As the return-to-office debate trundles on, who decides where the work gets done?
In April of this year, a Dutch academic was awarded €300,000, the third-highest figure ever given out by the Workplace Relations Commission (WRC) to an individual, for unfair dismissal by University College Cork (UCC).
Hired during the global pandemic, Dr Wim Naude was dismissed without warning or due process less than two years later by UCC for failing to relocate to Ireland following the easing of Covid-19 restrictions.
During this time, Naude taught remotely from the Netherlands and attended UCC for one week each month, as he struggled to secure suitable accommodation for himself and his family. He explained relocation had always been the plan, however, Ireland’s ongoing housing crisis was a significant barrier.
Though this was an “extraordinary” case, it does raise the question, where do employers and employees stand legally when on opposing sides of the return-to-work debate?
Fair play
For Síobhra Rush, a partner at law firm Lewis Silkin in Dublin, it is crucial that organisations and institutions maintain careful disciplinary processes, including fair procedures and adherence to internal policies.
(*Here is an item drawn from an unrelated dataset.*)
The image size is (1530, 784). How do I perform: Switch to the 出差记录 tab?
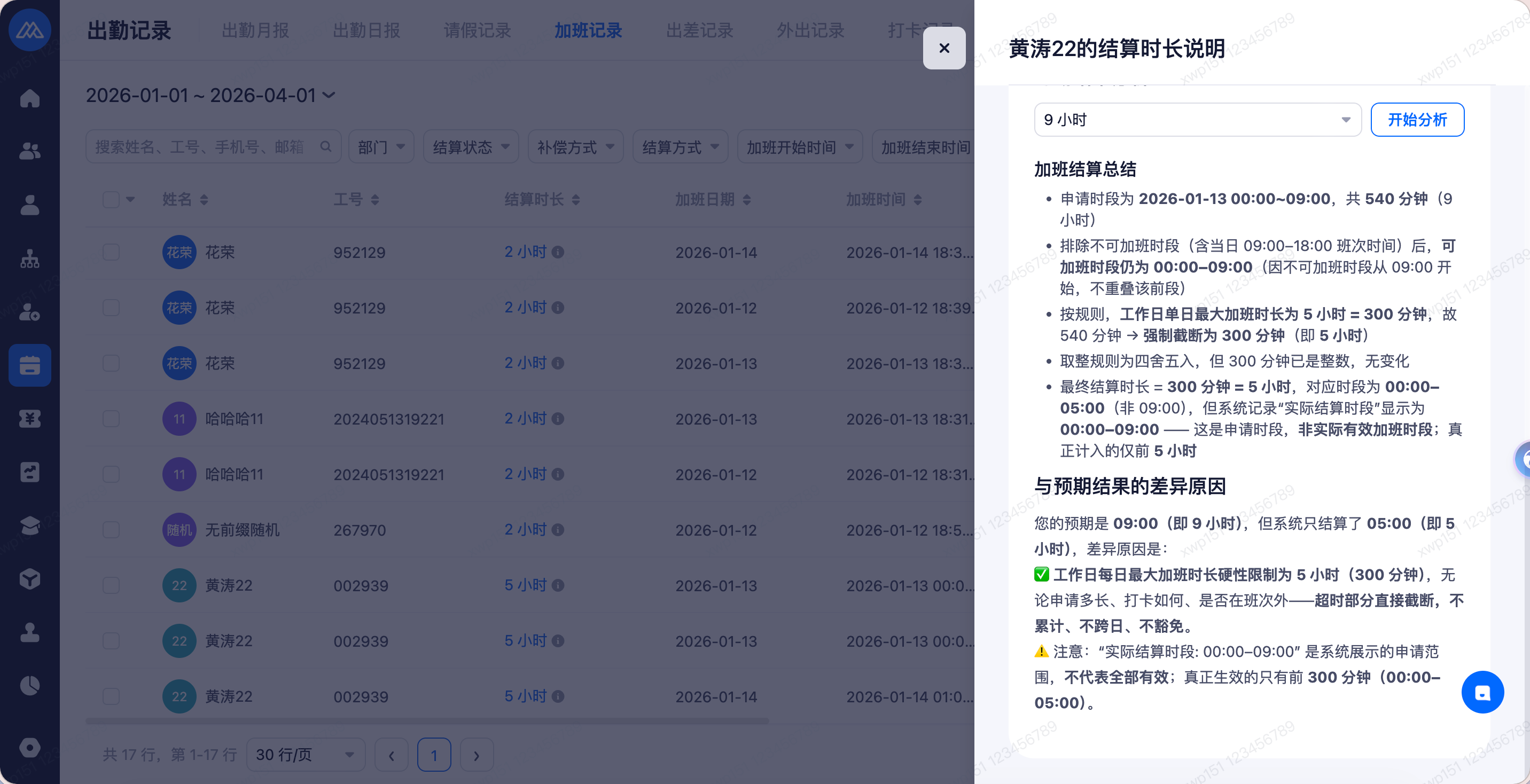[699, 30]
The rights of employees who have been working in a remote or hybrid capacity since the onset of the pandemic “largely depend on what’s in the contract of employment in regard to the place of work”, explained Rush.
During the pandemic, public health requirements resulted in the vast majority of people working from home, however, as Rush noted, these policies are no longer in place and some employees are still seeking to work in a remote capacity despite in-person work being a contractual requirement.
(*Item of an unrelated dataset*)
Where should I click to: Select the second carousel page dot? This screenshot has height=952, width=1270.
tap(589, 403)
For employees who have it written into their contract that they are entitled to remotely work, an employer will need their consent to implement any changes. “Depending on the circumstances, employees may seek to argue that a change in the contract has occurred as a result of a change in the arrangement over the passage of time,” said Rush.
“However, if an employer has communicated that remote or hybrid working arrangements have been temporary and subject to review, then it’s more difficult to argue that the employment contract has been permanently amended in this way.”
Regardless of the policies already in place, Rush noted since March of 2024, employees have the legal right to request remote working, which employers must consider under specific rules within the Code of Practice laid out by the WRC.
“However, it’s important to remember that it only confers a right to request a remote working arrangement – it’s not a right to work remotely. Employers must consider a remote work request in an objective, fair and reasonable manner,” she said.
Factors that an employer should take into consideration when coming to a decision include the suitability of the role, business criteria and employee needs. “There is also no right to bring a claim for a refusal of a request, only the process which led to the decision.”
Reasonable accommodations
In a legal sense, the phrase ‘reasonable accommodation’ has a specific meaning in Ireland, explained Rush. “Under Irish law (the Employment Equality Acts ‘EEA’), employers are required to make certain ‘reasonable’ adjustments to the workplace to allow individuals with a disability to carry out their role.”
With this in mind, employers are obligated to take measures that enable people living with disabilities to access, participate and undergo employment -related training, provided it is not a ‘disproportionate burden’ for the employer,
“The EEA does not, however, oblige employers to recruit, promote, retain or provide training to an individual who is not capable of undertaking the duties attached to that position,” Rush said.
As such, if an employee with a disability, who has documented evidence of their requirements, asks to work from home, an employer must give it consideration as a reasonable request, but also assess the burden on the business if remote work is permitted.
“Outside of that legal concept and in the context of general overall flexibility when looking at requests to work remotely, it’s helpful if employers are not too rigid in their expectations,” said Rush.
“Ultimately, it’s up to the employer to run their business as they see fit, and if this doesn’t suit the particular employee request, provided the employer has complied with the mandatory obligations set out above, they can insist on a particular working arrangement if they have to.”
Consequences
A recent International Work Group survey found that the ability to work flexibly and remotely continues to be a priority for modern-day employees. Of the respondents who are parents, 74pc stated that they would look for a new job if their current role required them to commute to a central office five days a week.
Are employers potentially creating a poor working environment by attempting to pressure employees to go back into the office? According to Rush, this depends on how the employer approaches the matter. For some, the issue is strictly contractual and a failure to meet expectations is a breach of the contract, leading to a disciplinary process.
“Some employers have considered reducing bonus payments for employees who haven’t complied with their policies on returning to the office. These approaches certainly have the potential to create employee relations issues,” she said.
To limit the negative effects of disputes in the workplace, Rush advised employers to a return to the office sensitively, openly and transparently, working to maintain courteous employee relations.
“Even if requesting a return to the office is not a contractual change, appropriate consultation which addresses the reasons why office attendance is necessary, and sets out expectations or obligations on both sides in a reasonable way, can help maintain a positive working environment.”